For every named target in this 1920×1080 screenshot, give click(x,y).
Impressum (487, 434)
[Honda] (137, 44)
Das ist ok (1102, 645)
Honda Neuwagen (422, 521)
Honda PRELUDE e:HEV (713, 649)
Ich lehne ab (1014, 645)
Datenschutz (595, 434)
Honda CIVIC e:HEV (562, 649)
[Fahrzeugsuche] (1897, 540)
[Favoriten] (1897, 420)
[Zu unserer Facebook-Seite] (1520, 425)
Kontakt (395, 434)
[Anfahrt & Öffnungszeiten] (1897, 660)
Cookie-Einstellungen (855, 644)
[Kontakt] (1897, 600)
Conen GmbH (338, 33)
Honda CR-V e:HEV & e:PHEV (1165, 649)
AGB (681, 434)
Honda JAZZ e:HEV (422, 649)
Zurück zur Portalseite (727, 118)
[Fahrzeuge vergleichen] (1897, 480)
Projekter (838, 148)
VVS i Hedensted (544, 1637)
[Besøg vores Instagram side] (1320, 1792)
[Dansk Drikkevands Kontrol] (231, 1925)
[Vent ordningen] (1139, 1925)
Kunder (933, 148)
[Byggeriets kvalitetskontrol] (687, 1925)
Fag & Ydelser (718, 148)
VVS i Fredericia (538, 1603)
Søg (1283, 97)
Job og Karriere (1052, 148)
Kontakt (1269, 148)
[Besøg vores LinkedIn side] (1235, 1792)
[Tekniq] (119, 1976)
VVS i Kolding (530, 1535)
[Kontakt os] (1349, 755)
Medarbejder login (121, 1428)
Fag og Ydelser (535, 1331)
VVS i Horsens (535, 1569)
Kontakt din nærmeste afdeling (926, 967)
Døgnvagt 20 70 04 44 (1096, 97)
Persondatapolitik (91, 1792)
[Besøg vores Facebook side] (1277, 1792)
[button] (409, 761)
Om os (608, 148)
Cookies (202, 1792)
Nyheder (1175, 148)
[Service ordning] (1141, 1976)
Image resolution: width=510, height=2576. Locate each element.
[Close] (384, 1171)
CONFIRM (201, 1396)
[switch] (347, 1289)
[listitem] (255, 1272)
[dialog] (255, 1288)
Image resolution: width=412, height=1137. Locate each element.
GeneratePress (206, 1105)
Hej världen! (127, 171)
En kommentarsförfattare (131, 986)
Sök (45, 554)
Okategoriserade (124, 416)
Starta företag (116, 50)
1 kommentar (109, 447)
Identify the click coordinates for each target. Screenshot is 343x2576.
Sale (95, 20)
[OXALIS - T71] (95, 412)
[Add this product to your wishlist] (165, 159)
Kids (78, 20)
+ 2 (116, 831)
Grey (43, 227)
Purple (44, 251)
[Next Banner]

◆ **What the exercise asks**: All lines in the data above from the one with "Impressum (487, 434)" through the one with "Kunder (933, 148)" must be repeated exactly, and no others.

◆ **Written solution**:
Impressum (487, 434)
[Honda] (137, 44)
Das ist ok (1102, 645)
Honda Neuwagen (422, 521)
Honda PRELUDE e:HEV (713, 649)
Ich lehne ab (1014, 645)
Datenschutz (595, 434)
Honda CIVIC e:HEV (562, 649)
[Fahrzeugsuche] (1897, 540)
[Favoriten] (1897, 420)
[Zu unserer Facebook-Seite] (1520, 425)
Kontakt (395, 434)
[Anfahrt & Öffnungszeiten] (1897, 660)
Cookie-Einstellungen (855, 644)
[Kontakt] (1897, 600)
Conen GmbH (338, 33)
Honda CR-V e:HEV & e:PHEV (1165, 649)
AGB (681, 434)
Honda JAZZ e:HEV (422, 649)
Zurück zur Portalseite (727, 118)
[Fahrzeuge vergleichen] (1897, 480)
Projekter (838, 148)
VVS i Hedensted (544, 1637)
[Besøg vores Instagram side] (1320, 1792)
[Dansk Drikkevands Kontrol] (231, 1925)
[Vent ordningen] (1139, 1925)
Kunder (933, 148)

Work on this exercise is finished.